Rodelling (also known as traditional sledding, sledging or tobogganing) down the slopes of Patscherkofel, the Olympic and World Cup mountain situated on the southern side of Innsbruck, the Capital of the Alps, Austria. —Robbie Shone

Trying for a clean barrel ride, a surfer in Nags Head NC is forced to kick out of what became a closeout wave. The local crowd here often grumbles that the surf here in the Outer Banks is not Hawaii or Australia. It’s not. Yet with a shifting sandy bottom that is the organic nature of this barrier island, when the surf is good it’s really good. —David Alan Harvey

Peaceful moment in Syria, 1995. A boy sits atop his camel, listening to his Walkman, while waiting for tourists by the Monumental Arch at the ruins of Palmyra, an ancient desert city. Today there are no tourists at this incredible world heritage site, only armed militias. —Ed Kashi

Climbers Tommy Caldwell and Kevin Jorgeson rely on a network of rigged ropes to move up and down the Dawn Wall of El Capitan in order to access the hardest pitches. They leave their portaledge camp each afternoon as the sun dips around the corner, and use mechanical ascenders to climb the ropes and go to work on the day’s climbing adventure. Not a bad commute at all. —Corey Rich

Nupa White Plume racing down a hill at the Lakota War Pony Races at Kiza Park. Pine Ridge Indian Reservation, South Dakota. The event commemorates the victory of over Custer at the Battle of The Greasy Grass (AKA: The Battle of the Little Big Horn). This image was the cover of our Aug 2012 issue, “In The Spirit of Crazy Horse.” —Aaron Huey

Miki Collins and her dog team on a subsistence trap line that runs deep into Denali National Park, Alaska.

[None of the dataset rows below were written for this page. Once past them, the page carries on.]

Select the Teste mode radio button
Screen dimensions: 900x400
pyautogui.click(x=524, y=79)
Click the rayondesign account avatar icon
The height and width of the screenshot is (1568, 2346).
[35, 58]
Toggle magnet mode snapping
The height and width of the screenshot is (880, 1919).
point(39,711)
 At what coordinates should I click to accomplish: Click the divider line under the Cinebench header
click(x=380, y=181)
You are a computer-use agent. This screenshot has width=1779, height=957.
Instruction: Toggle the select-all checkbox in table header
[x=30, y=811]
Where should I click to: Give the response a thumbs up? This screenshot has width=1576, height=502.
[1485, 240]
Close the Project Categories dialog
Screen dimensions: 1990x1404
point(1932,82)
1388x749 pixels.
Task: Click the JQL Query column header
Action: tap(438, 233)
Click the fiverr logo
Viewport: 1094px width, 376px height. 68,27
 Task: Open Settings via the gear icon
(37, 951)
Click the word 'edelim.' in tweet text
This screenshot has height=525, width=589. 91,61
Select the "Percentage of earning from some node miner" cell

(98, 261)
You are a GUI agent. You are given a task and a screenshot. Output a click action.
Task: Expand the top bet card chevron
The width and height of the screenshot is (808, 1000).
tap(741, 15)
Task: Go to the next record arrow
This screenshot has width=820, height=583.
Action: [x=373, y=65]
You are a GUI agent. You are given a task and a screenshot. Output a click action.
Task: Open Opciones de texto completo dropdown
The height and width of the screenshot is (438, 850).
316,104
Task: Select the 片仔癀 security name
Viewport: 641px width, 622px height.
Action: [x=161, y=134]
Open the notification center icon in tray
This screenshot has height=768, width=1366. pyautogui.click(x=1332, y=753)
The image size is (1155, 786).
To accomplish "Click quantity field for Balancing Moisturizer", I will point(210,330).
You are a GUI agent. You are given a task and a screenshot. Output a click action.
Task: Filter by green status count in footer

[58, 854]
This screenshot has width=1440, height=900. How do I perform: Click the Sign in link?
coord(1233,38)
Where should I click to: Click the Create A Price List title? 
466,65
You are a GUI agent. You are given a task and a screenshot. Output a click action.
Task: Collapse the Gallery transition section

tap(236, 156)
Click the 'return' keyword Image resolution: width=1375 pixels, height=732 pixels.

Miki and her sister Julie inherited the trap line (which existed long before the National Park) from a long line of trappers who also lived off the land in this remote land of kettle lakes, winding rivers, and winters that regularly dip down to -50 or below. —Aaron Huey

Follow Cory Richards, David Alan Harvey, Pete Muller, Robbie Shone, Ed Kashi, Corey Rich, Aaron Huey, and Matthiew Paley on Instagram.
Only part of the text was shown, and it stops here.